Özellikle Marmara Bölgesi ve İstanbul’da ikamet eden aileler ve okullar için deprem riskinin en öncelikli konulardan biri olduğuna dikkat çeken Dr. Öğr. Üyesi Sertaç Temur, “Depreme karşı alınabilecek en önemli önlemlerin başında tedbir ve eğitim gelir. Çünkü depremin ne zaman geleceğini bilemiyoruz. Bu nedenle anaokulu ve kreşlerde mutlaka yangın, deprem veya diğer acil durumlar için ayrıntılı bir acil durum planı olmalı. Böyle durumlar için tatbikatlar başta yönetim olmak üzere tüm personel ve çocuklarla birlikte yapılmalı ki, herhangi bir acil durum anında çocukların da bilinçli olması hayat kurtaracak derecede önemli bir husus.” dedi.
İSG eğitimleri, hem fiziksel hem psikolojik bilinçlendirmeyi içermeli
“Anaokulu ve kreşlerde güvenlik kültürünün oluşabilmesi için başta yönetim ve eğitimcilerin İSG standartları konusunda sürekli ve doğru bir şekilde eğitilmesi, güvenli ortamın sağlanması açısından hayati önem taşıyor.” diyen Dr.

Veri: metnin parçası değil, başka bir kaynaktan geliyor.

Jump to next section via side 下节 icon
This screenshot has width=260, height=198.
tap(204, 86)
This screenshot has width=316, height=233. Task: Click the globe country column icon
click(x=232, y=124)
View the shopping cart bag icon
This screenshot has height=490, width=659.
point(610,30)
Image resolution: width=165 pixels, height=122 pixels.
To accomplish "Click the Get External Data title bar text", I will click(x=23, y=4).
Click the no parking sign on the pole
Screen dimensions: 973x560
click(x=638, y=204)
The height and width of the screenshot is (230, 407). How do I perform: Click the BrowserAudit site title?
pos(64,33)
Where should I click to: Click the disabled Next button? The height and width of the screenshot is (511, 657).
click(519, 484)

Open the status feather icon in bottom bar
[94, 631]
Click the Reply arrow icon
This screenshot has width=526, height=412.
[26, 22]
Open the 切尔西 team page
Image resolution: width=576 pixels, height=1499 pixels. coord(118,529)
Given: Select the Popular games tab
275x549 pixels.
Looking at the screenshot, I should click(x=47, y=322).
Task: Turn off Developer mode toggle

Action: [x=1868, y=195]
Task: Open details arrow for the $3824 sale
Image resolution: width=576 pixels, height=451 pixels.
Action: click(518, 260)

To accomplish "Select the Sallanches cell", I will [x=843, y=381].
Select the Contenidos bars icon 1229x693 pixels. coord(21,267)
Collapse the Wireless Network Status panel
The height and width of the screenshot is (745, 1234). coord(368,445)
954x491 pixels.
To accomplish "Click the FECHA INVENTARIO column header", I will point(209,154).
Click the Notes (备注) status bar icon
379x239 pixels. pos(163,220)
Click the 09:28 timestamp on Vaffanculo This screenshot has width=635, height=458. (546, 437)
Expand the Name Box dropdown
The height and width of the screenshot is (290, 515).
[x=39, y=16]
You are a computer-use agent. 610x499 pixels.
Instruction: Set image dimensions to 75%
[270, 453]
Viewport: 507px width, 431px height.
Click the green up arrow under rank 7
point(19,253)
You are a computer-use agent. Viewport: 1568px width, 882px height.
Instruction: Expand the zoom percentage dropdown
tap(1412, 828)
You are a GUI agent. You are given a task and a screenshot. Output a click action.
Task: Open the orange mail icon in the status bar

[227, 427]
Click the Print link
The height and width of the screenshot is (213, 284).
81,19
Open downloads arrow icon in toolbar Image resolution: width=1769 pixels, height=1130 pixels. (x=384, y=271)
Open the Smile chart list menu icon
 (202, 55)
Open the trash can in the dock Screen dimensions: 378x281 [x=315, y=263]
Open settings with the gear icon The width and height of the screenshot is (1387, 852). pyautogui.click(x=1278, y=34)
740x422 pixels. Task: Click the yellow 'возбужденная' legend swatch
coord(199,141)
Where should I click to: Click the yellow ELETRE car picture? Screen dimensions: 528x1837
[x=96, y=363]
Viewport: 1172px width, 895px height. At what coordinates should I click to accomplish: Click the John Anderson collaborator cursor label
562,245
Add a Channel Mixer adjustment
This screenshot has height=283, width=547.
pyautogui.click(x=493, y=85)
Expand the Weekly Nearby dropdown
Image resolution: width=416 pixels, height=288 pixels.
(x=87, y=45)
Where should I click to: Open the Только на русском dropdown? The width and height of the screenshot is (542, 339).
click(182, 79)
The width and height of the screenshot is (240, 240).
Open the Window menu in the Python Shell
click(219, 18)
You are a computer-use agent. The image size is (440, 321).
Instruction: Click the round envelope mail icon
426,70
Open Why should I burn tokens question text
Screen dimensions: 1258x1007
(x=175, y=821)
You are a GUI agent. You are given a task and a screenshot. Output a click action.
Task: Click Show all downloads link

Öğr. Üyesi Sertaç Temur, “Bu eğitimler, personelin hem fiziksel hem de psikolojik açıdan bilinçli ve güvenli ortam koşullarını sağlayabilmesi amacıyla verilmeli. Personel, çocukların ihtiyaçlarını doğru bir şekilde anlayabilmek, olası tehlikeleri önceden fark edebilmek ve acil durumlarda hızlı ve etkili bir şekilde müdahale edebilmek için eğitim alır. Ayrıca, çocukların psikolojik güvenliği de göz önünde bulundurulur. Personel, çocuklarla nasıl sağlıklı ve destekleyici bir iletişim kurulacağını öğrenir. Ancak güvenlik kültürü dediğimizde, eğitimlerin sadece bir formalite olmadığını bilmek gerekir. Güvenli ortamın sağlanabilmesi açısından herkes güvenlik konusunda aktif bir rol üstlenmeli.” şeklinde konuştu.